| INPUT DATA |
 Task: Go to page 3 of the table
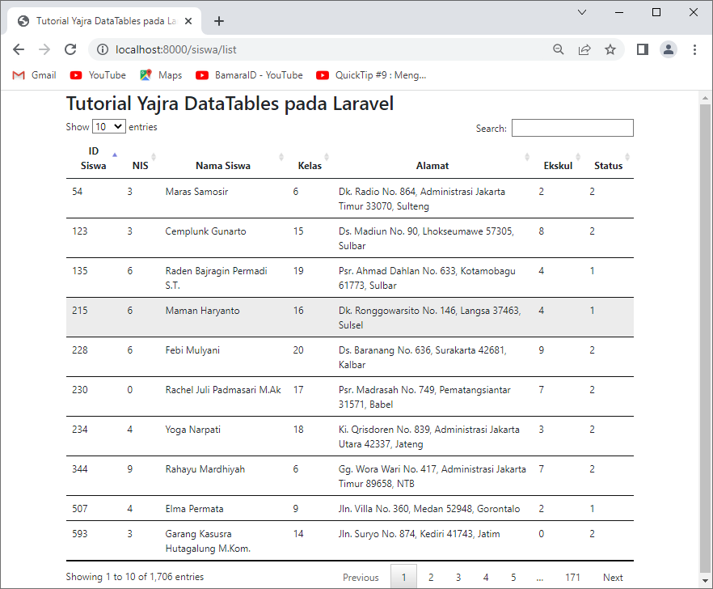(458, 577)
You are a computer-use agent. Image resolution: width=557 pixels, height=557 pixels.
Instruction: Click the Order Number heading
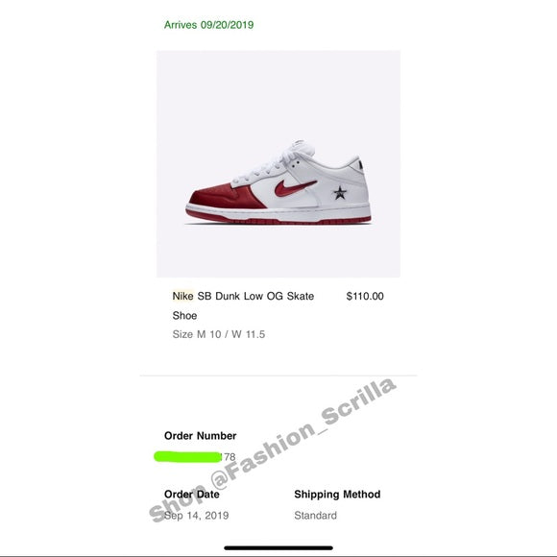coord(200,435)
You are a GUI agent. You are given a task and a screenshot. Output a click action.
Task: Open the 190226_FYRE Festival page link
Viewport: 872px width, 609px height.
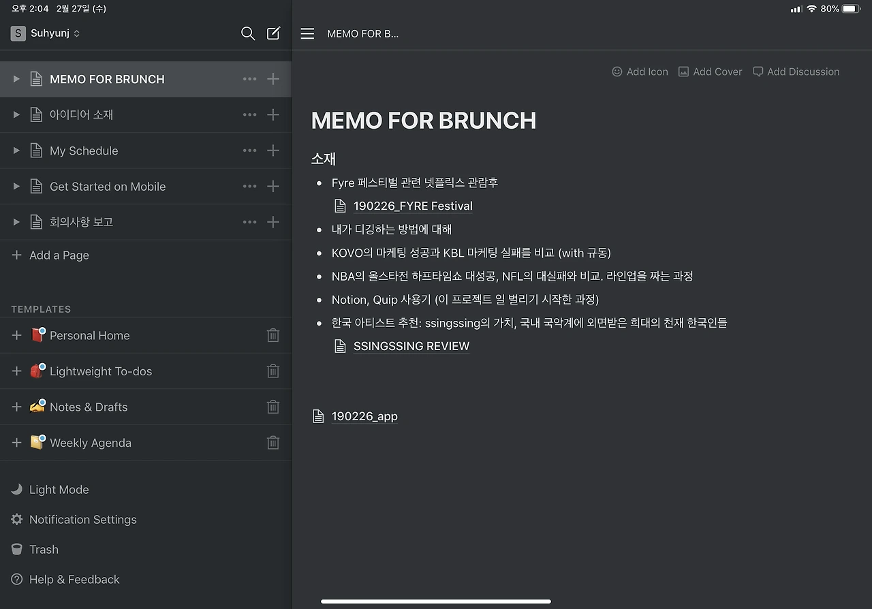[412, 206]
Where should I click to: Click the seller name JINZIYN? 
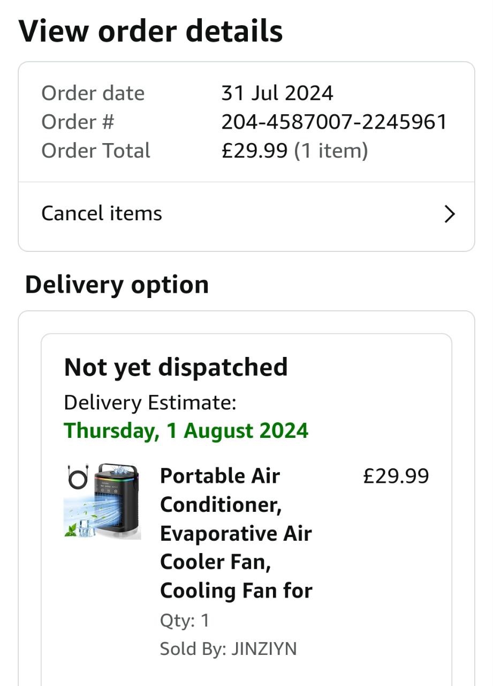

| EXERCISE OBJECTIVE |
Your reply should hold exactly the lines from the line containing "You are a computer-use" through the final line of the listing, and none of the pictures.

| PROBLEM SOLUTION |
You are a computer-use agent. Image resolution: width=557 pixels, height=557 pixels.
Instruction: Click the Order Number heading
coord(200,435)
You are a GUI agent. You are given a task and a screenshot. Output a click action.
Task: Open the 190226_FYRE Festival page link
Viewport: 872px width, 609px height.
[412, 206]
Where should I click to: Click the seller name JINZIYN? 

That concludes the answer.